6/10
The Last Huston - Bogart Collaboration
25 October 2005
Warning: Spoilers
This film has become a favorite with cultists. It's a matter of tastes, for I have yet to really like it. But every now and then I do give BEAT THE DEVIL another chance to see if it is better or worse than I have believed. It always remains somewhere stuck at the point of neutrality that I began at.

For a film that starred Bogie, Lollabrigida, Jennifer Jones, Robert Morley, and Peter Lorre, and was directed by John Huston, and had a screenplay by Truman Capote based on a novel by James Helvick (Claude Cockburn), it should have been better than it was. But it is like the bits are better than the whole. Morley and his entourage walking around the deck of the freighter to Africa in the morning, soaking in the sea air, while he disses Mrs. Chelm (Jones) is very amusing - but it is less than one minute of the film. The reassuring First Officer saying not to worry to the passengers, than they hear an explosion, and he returns to inform them that the boat is sinking is amusing too. But the tempo of the amusing segments are split by long periods of characters running around doing rudimentary actions. Pauline Kael was right when she said that the odd thing about this film is that if you see it from the start to end, every one of the scenes look like they belong in the center of the film. Bogart's production company took the loss at the box office. He blamed Huston, and never worked with him again.
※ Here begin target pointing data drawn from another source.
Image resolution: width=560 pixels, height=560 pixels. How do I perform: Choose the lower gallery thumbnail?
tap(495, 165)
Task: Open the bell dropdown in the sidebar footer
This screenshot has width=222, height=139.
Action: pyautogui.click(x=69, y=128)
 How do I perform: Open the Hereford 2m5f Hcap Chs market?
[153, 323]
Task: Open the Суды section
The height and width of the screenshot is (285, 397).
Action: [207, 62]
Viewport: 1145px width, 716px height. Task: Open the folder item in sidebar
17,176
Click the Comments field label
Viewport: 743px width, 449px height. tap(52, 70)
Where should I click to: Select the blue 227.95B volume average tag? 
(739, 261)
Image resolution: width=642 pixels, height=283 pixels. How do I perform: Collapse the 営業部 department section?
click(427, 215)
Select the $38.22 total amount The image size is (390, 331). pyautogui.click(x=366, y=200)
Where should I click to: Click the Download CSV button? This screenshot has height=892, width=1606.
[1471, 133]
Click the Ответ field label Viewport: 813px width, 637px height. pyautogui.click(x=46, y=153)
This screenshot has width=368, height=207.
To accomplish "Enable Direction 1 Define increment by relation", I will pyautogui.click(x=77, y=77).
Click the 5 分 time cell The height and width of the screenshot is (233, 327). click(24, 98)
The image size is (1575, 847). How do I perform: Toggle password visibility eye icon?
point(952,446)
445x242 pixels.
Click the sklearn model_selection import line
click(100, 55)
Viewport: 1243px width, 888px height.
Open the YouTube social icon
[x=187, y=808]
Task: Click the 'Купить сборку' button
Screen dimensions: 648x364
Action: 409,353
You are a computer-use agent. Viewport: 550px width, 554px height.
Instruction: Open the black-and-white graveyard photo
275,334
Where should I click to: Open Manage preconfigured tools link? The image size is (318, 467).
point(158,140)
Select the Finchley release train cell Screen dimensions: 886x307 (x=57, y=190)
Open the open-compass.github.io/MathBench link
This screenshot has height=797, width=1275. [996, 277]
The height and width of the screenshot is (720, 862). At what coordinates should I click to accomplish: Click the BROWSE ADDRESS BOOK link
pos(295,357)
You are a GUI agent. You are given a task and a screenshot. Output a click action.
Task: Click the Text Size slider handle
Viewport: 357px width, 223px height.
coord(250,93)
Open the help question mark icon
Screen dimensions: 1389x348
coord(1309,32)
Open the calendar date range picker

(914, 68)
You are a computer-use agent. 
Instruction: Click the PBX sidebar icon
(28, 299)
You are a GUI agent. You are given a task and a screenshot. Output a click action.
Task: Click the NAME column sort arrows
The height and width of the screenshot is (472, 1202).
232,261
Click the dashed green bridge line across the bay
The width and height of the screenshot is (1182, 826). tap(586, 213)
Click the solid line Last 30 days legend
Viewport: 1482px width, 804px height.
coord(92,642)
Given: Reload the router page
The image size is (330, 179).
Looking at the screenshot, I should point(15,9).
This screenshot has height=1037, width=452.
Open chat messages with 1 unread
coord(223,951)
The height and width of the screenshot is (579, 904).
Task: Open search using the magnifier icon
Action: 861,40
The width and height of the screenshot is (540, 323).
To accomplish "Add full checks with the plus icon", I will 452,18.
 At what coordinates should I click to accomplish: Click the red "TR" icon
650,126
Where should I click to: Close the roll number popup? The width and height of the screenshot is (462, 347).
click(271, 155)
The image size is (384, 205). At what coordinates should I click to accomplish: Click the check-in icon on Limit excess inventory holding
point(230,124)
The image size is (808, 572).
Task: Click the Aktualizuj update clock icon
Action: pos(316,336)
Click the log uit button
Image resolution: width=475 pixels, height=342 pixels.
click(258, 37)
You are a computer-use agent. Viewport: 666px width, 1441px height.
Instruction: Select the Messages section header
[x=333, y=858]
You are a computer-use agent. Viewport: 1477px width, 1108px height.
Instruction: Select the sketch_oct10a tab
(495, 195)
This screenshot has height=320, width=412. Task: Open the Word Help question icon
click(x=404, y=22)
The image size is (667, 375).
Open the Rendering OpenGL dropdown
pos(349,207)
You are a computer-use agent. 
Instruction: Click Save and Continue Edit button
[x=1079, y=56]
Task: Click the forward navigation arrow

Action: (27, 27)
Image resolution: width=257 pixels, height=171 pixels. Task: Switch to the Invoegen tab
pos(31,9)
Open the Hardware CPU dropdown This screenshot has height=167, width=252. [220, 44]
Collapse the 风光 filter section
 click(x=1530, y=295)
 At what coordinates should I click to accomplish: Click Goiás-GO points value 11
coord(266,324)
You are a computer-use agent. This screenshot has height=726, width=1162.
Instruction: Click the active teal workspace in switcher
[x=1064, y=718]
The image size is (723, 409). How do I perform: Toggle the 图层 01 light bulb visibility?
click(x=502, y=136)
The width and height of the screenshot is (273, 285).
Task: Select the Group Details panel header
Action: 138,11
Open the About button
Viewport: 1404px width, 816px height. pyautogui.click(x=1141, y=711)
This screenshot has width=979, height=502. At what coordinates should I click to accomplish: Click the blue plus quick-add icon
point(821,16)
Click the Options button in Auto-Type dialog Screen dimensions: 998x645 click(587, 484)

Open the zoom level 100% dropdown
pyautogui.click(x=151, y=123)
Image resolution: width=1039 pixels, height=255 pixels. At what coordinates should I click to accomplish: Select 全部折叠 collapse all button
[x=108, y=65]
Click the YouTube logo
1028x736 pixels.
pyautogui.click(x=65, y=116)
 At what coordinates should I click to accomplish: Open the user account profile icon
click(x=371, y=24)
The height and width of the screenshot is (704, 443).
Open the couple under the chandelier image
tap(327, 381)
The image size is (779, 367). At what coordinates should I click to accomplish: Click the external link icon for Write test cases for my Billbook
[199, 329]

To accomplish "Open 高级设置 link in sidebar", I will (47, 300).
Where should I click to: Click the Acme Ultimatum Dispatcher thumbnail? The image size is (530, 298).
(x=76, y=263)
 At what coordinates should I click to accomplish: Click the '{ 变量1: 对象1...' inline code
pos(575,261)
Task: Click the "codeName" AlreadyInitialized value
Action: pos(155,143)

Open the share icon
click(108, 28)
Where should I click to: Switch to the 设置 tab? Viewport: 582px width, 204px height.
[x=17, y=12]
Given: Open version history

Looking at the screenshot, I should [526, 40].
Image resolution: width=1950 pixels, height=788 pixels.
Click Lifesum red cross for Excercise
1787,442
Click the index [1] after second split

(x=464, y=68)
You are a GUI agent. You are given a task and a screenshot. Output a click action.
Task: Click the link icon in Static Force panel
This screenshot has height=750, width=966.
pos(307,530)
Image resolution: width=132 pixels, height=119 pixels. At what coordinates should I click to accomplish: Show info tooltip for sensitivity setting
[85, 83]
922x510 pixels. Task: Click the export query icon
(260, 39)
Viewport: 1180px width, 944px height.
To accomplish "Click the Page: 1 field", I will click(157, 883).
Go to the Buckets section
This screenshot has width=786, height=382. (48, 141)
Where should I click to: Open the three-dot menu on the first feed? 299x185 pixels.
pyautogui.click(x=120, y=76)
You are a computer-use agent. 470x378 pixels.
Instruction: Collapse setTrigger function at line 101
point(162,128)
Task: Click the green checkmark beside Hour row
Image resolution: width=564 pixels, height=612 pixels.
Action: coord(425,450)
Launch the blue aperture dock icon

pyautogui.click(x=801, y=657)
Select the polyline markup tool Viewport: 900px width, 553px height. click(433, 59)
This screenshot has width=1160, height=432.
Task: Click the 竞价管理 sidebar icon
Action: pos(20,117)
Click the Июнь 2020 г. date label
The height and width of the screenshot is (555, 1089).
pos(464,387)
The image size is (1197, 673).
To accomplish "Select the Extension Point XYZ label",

Bogart was wrong to say it was a "mess" that only phonies would claim to like. He had a contempt for certain types of intellectuals. But it was certainly in need of some pruning and strengthening in the script. Capote obviously enjoyed spoofing some of the situations. Witness the business of the limousine driver (after the accident) being denied a demand for compensation for the loss of the limousine, and making an impassioned speech sounding from a left wing play. But he probably was not quite ready to do a complete script. He might have made the transition scenes briefer than they became. What remains does hold your attention, but it does not make for a consistently satisfying movie experience.